* [Consegne]
(1) Traduci in inglese questa frase del brano sulla velocità della luce: "Parimenti, ipotetici alieni lontani da noi vedrebbero la vita sul nostro pianeta Terra di migliaia di anni fa."
(2) Nel brano sulla velocità della luce, quali corpi celesti vengono citati insieme al tempo trascorso da quando è partita la loro luce? Elencali tutti con il rispettivo tempo.

Tipici esempi per comprendere la dilatazione del tempo, sono il paradosso dei gemelli, o l'esperimento mentale del treno di Einstein. Un esempio pratico per osservare in natura il limite della velocità della luce è il brillare che ci arriva da corpi celesti lontani, come stelle e pianeti, dove, in un certo senso, noi viaggiamo già nel passato; la luce della Luna è di un secondo fa, la luce del Sole che ci scalda è di circa 8 minuti fa, mentre la luce di Sirio è di circa 8 anni fa, e così via. Parimenti, ipotetici alieni lontani da noi vedrebbero la vita sul nostro pianeta Terra di migliaia di anni fa. Questo vale lo stesso, sebbene impercettibilmente, anche per piccole distanze: quando noi guardiamo un nostro interlocutore, la sua immagine, a causa della velocità della luce, risulta infatti quella di qualche milionesimo di miliardesimo di secondo fa.

* [Estratto del dataset]
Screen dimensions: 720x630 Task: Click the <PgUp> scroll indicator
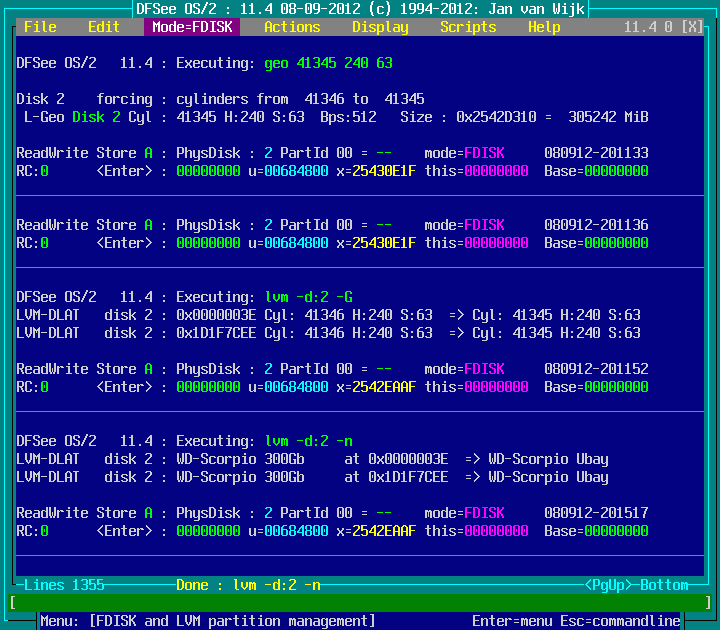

* [Soluzioni nell'ordine]
(1) Likewise, hypothetical aliens far away from us would see life on our planet Earth as it was thousands of years ago.

(2)
- Luna: un secondo fa
- Sole: circa 8 minuti fa
- Sirio: circa 8 anni fa